Carissimi Diciottenni e Giovani

Mancano ormai pochissimi giorni al Santo Natale e forse è giusto porci una domanda: noi festeggiamo a Natale o viviamo il Natale? Se ci limitiamo a festeggiarlo, allora possiamo accomodarci a tavola e lasciare che il tempo scorra tra un piatto e una tombolata.

Se, invece, viviamo il Natale, non staremo tanto tranquilli. Il Natale è la festa dell’incontro tra l’Umano e il Divino; è la festa che vede protagonisti i poveri; è la festa che vede una famiglia scappare in Egitto per sfuggire alla morte; è la festa della speranza.
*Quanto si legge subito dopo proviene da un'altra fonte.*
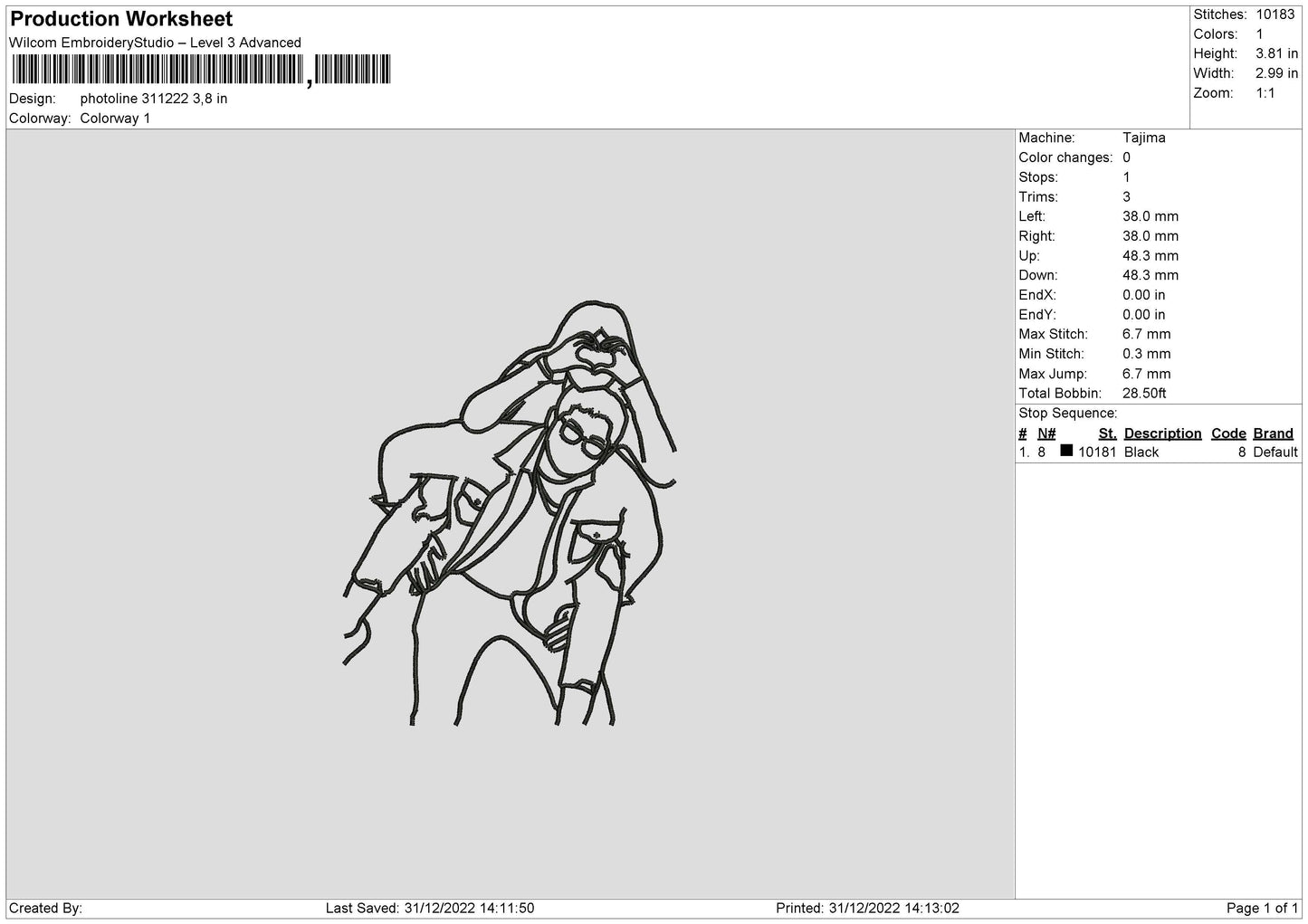Click the Machine value Tajima
The image size is (1308, 924).
[1144, 138]
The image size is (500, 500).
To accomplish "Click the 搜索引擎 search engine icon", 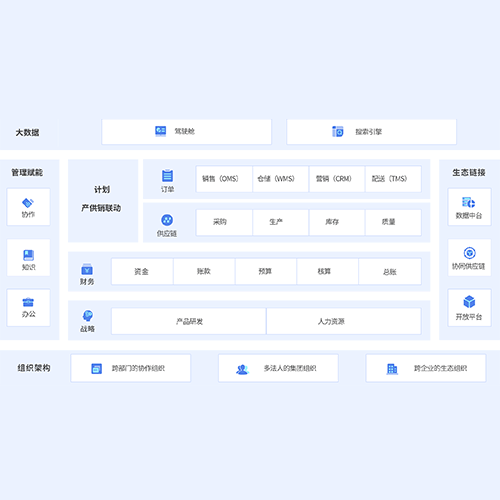I will tap(338, 132).
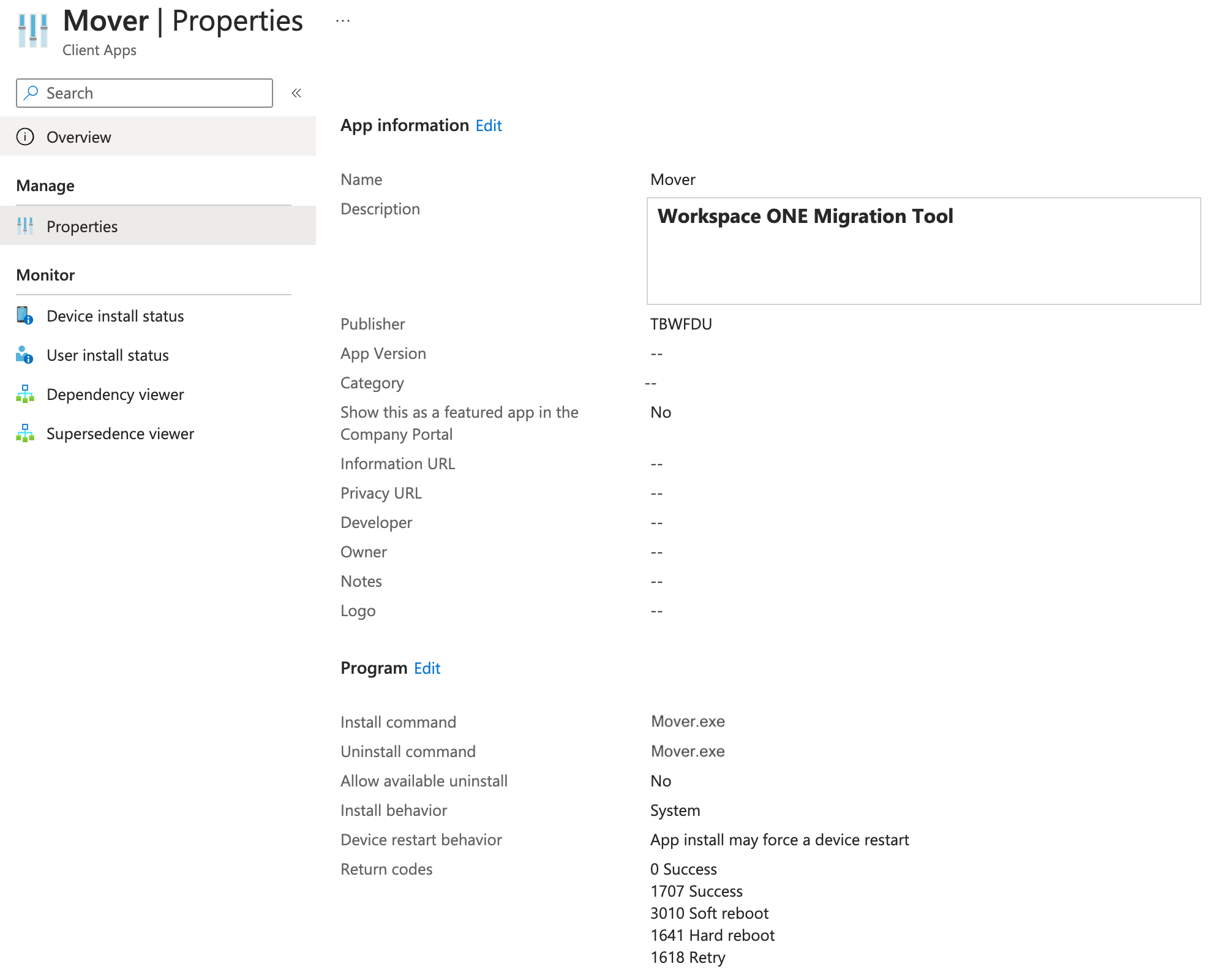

Chi vive il Natale si ricorda che è stato insignito di una missione: essere costruttore di pace ed essere annunciatore della giustizia. Il primo passo verso la giustizia è la memoria: Natale ci ricorda e ci invita a fare memoria. Solo la memoria ci permetterà di superare la confusione che regna nei nostri cuori; solo la memoria ci permetterà di accogliere l’altro. Memoria serve per ricordare che siamo frutto di una promessa e siamo generatori di promesse. Gli auguri che ci faremo sono promesse di bene, di pace, di amore, di accoglienza. Non scambiamoci, allora, a cuor leggero gli auguri, se sappiamo che le promesse non vogliamo mantenerle. Oltre ad essere costruttori di giustizia, facendo memoria, il Natale ci invita a volgere lo sguardo sul presente e ci proietta al futuro. Non deludiamo le persone che ci vogliono bene, non illudiamole con false speranze, aiutiamole a vivere il presente e a progettare insieme il futuro.

Chiediamo a Maria, Madre della speranza, che ci accompagni in questo cammino.